Patients whose acute variceal bleeding persists despite endoscopic therapy can be treated by the insertion of a transjugular intrahepatic porto-systemic stent shunt (TIPS) (level 2b evidence, grade B recommendation). In the authors' institution, the placement of an "emergency TIPS" has obviated the need for "emergency shunt surgery" in most patients. Nonetheless, this procedure does not reduce mortality to any significant degree for patients with severely decompensated hepatic cirrhosis, even if the bleeding can be successfully stopped.

Mallory-Weiss tears
Deep, bleeding tears of the mucosa at the gastroesophageal junction are found in 5% to 10% of all patients with upper gastrointestinal bleeding. Usually, tearing of this type is precipitated by vomiting or coughing fits. Alcoholic persons are predisposed to Mallory-Weiss tears. Often, the bleeding stops spontaneously. If the lesion is actively bleeding, hemostasis should be obtained via endoscopy, either with the application of clips or with rubber-band ligation (24) (level 2b evidence, grade B recommendation).

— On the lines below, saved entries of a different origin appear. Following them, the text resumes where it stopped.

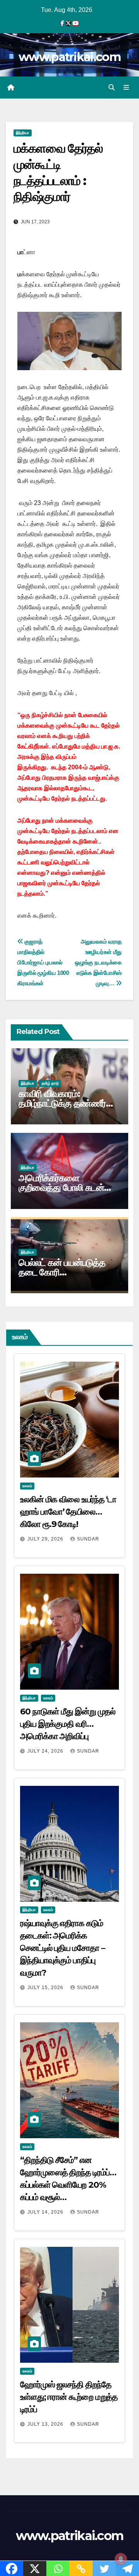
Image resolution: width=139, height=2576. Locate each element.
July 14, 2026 (46, 2212)
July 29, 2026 (46, 1539)
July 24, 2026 (46, 1751)
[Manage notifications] (121, 2559)
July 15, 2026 (46, 1987)
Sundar (88, 1539)
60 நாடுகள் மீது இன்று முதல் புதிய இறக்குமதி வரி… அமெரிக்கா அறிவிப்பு (67, 1723)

Hemorrhagic-erosive changes
Hemorrhagic-erosive changes can occur in the esophagus and in the stomach. Such changes in the esophagus are often due to reflux esophagitis or to medications; in the stomach, they are often associated with non-steroidal anti-inflammatory drugs (NSAID), alcoholism, or stress lesions in patients receiving intensive care. Stress-induced gastric lesions most commonly occur in patients with burns or neurological illnesses. Local hemostasis is only rarely needed in such cases. The most important form of treatment here consists of recurrence prophylaxis with proton pump inhibitors.

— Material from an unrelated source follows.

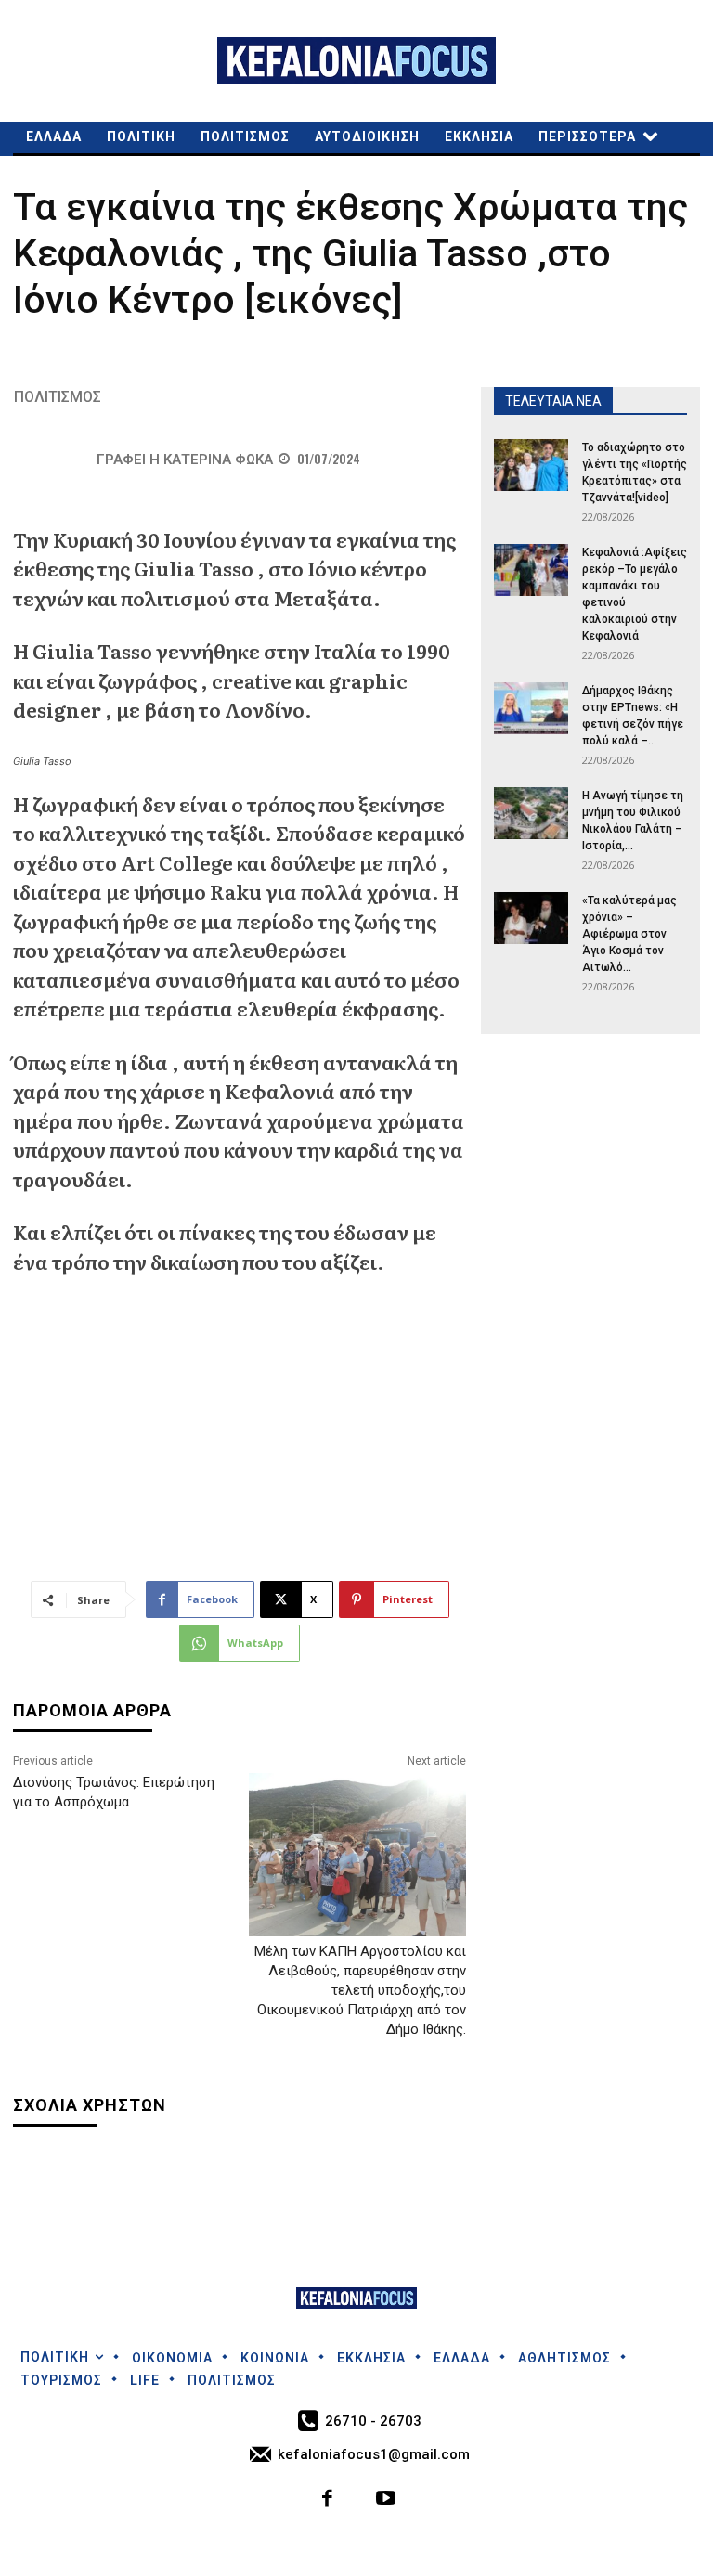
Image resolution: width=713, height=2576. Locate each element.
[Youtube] (385, 2500)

Rarer causes of upper gastrointestinal hemorrhage
If endoscopy initially fails to reveal any source of hemorrhage even though an upper gastrointestinal bleed has unquestionably occurred, as manifested by the finding of blood or blood clots in the lumen of the gastrointestinal tract, then rarer causes of hemorrhage should be considered in the differential diagnosis (box 1). Hemorrhages from large, aberrant vascular ectasias with small overlying mucosal defects, usually in the gastric fundus (Dieulafoy lesion, illustrated in figure 4 jpg ppt) are particularly dangerous. These have been treated successfully with injection therapy and endoclip application as well as with rubber-band ligation (level 3b evidence, grade C recommendation).

Rarely, gastric antral vascular ectasia (the GAVE syndrome, also called "watermelon stomach") can be the cause of a gastrointestinal bleed (figure 5 jpg ppt). GAVE syndrome often arises in connection with portal hypertension. Repeated argon gas plasma coagulation is a treatment option with a good chance of success (level 4 evidence, grade C recommendation).

Another rare cause of upper gastrointestinal hemorrhage is bleeding from the hepato-bilio-pancreatic system (at endoscopy, blood is seen to be coming out of the papilla). Duodenal diverticula, if present, can also be a site of hemorrhage. Like colonic diverticula, these are treated with injection therapy and/or endoclips.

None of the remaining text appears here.